Ephesians 5:33b: And the wife should respect her husband.
Respect is his primary need, his deepest desire.

I Put My Followers First

Saturday, March 27, 2010

Don't Know What You Got 'Til Its Gone

It is a beautiful spring morning in sunny Sacramento.  Lawn mowers are roaring to life throughout the neighborhood, joggers are out for their morning runs with their dogs and the neighbors are walking to synagogue.

It is a typical Saturday morning where I live.  Except . . .

. . . except that there is absolutely nothing normal about this morning, our morning, in this house.  We are doing typical spring chores.  We've been cleaning up the dead branches fallen from the mighty oak next door, removing the pine cones that litter the front yard, pulling out weeds, killing saplings and sweeping the patio.  We've borrowed the neighbor's lawn mower and we have cut the lawn out back for the first time this season.  We have laughed and paused in our labors to watch our Basset hound, Celia, sunning on the lawn.

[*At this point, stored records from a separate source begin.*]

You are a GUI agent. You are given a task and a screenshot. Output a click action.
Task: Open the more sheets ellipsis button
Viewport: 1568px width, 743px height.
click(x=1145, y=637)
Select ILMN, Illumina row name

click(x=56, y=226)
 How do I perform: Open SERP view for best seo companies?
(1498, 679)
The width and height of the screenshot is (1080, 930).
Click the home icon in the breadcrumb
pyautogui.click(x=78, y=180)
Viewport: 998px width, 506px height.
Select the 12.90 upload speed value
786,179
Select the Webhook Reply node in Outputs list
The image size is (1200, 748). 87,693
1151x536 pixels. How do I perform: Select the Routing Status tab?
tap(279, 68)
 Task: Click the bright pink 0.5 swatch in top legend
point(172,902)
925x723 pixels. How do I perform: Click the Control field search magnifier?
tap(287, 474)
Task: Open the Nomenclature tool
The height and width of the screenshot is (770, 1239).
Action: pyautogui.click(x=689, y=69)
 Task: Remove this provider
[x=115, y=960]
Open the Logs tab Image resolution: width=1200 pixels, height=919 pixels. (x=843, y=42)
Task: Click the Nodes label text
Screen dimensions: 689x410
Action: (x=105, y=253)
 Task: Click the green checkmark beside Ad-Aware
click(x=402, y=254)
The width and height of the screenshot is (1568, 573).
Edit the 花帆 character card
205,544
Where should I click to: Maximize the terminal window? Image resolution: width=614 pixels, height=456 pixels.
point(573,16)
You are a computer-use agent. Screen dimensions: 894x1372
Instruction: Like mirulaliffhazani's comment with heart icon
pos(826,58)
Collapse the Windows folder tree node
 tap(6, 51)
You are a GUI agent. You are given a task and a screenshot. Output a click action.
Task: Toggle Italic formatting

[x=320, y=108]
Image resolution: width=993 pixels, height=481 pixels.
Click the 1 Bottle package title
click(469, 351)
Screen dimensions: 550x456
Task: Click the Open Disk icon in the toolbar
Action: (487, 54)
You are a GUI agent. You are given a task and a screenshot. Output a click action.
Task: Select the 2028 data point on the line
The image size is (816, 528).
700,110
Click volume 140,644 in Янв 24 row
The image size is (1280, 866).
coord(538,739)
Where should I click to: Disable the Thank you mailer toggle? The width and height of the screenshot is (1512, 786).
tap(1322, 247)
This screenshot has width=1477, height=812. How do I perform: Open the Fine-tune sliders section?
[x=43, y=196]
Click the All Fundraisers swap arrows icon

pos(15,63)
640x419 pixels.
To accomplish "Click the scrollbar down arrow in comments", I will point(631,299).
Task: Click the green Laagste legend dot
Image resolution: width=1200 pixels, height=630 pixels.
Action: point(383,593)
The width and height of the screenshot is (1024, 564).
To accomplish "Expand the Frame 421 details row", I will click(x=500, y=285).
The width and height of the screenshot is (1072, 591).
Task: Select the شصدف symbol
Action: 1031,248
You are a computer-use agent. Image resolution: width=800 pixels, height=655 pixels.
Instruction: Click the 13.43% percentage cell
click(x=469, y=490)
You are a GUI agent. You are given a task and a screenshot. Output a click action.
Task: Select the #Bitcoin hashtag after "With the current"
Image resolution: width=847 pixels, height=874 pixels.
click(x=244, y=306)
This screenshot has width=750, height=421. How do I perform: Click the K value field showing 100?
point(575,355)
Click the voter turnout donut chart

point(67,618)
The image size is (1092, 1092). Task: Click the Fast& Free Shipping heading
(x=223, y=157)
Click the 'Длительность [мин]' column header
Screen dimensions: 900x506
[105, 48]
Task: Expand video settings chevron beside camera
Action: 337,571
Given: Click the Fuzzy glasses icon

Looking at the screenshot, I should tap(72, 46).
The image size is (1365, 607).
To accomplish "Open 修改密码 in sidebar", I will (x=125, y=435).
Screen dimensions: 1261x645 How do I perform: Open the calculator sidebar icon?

We have even cut back the early spring flowers to make way for the iris and the hydrangea beginning to make their appearance.

All of this is very typical for some but not normal for us.

If you had told either of us a month ago that this would be our activity today we both would have chuckled, embarrassingly, and sarcastically responded, "Yeah.  Sure.  In our dreams."

I know for a fact that Bruce has not mowed a lawn in fifteen years.  When I first met him he wasn't able to even walk on a lawn.  When we came to see this house one year after our wedding he struggled to walk in the yard.  His steps were as a year-old child; tentative, hesitant, wobbly, faltering and unsteady.  At over 200 pounds the thought of him falling to the ground was frightening, terrifying even.    His stroke had left his right side generally unresponsive to his brain.  He can make his leg move to walk but he cannot make it support him to rise to standing after falling.  His right hand is strong but does not respond well.  He cannot use it to leverage his body off the ground.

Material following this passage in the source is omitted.